═══ Provided entries ═══
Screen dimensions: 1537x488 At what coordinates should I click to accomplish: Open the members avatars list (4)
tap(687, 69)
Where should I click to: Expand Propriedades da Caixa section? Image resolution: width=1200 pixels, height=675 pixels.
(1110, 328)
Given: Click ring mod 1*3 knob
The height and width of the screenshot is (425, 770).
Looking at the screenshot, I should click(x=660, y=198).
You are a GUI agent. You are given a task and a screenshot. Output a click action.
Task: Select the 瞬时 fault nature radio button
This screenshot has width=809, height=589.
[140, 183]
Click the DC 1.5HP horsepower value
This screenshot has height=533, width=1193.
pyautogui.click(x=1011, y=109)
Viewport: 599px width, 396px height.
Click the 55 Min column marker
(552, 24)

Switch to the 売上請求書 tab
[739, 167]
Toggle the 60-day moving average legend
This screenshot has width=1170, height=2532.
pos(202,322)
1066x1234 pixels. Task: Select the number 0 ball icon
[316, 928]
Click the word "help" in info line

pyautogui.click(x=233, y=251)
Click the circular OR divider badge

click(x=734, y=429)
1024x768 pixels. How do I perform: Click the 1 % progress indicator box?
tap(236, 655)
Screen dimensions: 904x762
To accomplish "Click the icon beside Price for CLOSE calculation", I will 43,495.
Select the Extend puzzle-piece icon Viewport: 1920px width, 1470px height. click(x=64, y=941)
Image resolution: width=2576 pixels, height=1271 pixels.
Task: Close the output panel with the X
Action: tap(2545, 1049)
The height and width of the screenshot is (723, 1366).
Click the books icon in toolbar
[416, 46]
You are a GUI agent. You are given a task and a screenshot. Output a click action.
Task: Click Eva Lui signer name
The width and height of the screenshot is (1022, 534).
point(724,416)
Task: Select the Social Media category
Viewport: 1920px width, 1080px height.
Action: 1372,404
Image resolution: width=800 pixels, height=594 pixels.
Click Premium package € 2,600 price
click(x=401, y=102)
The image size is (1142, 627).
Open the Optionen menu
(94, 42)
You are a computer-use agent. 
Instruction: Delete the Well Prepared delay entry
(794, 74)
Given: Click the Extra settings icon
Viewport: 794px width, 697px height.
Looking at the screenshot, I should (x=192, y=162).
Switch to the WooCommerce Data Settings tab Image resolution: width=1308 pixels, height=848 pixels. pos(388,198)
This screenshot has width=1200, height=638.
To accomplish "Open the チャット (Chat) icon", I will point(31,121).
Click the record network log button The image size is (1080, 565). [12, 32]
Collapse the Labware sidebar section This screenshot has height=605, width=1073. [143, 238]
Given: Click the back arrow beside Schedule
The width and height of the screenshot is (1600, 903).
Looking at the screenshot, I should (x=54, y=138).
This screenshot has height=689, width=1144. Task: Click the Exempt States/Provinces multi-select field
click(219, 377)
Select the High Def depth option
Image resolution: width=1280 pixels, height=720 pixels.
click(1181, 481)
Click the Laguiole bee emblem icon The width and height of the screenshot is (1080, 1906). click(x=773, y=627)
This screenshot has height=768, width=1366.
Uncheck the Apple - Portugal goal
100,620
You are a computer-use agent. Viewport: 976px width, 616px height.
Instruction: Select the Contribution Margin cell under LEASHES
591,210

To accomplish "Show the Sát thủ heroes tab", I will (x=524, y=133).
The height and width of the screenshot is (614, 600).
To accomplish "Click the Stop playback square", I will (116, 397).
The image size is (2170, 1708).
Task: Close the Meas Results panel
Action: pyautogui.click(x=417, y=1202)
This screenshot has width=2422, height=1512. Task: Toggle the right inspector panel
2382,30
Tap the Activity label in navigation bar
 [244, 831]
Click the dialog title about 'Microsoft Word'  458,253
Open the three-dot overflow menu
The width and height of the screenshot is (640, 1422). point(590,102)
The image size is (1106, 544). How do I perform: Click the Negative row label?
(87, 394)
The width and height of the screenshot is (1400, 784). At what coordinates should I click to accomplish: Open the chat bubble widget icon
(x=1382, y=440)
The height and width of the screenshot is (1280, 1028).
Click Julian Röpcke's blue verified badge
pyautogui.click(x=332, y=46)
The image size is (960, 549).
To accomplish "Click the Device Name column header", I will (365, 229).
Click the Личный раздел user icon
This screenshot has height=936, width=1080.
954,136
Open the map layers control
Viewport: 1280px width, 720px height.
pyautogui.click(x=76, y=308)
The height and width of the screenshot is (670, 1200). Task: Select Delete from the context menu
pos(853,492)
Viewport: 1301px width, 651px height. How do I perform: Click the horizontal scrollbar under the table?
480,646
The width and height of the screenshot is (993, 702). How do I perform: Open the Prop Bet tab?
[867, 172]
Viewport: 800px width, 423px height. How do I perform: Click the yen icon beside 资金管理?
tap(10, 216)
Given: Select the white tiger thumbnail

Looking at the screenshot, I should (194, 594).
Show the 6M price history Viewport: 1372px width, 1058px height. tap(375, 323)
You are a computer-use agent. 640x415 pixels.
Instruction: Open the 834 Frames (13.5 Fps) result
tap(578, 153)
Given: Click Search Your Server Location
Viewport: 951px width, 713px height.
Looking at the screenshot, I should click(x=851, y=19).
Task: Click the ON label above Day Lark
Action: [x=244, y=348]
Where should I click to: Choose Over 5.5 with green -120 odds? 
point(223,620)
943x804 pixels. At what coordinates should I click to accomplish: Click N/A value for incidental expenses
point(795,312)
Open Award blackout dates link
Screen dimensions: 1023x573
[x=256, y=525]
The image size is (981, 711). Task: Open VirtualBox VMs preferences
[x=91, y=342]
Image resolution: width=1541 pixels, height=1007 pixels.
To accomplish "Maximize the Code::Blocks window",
═══
Work instructions
Find every line in the records above that contains the string "Delete" with matching capitalization, and copy each of those lines in full.

Task response
Instruction: Delete the Well Prepared delay entry
The height and width of the screenshot is (670, 1200). Task: Select Delete from the context menu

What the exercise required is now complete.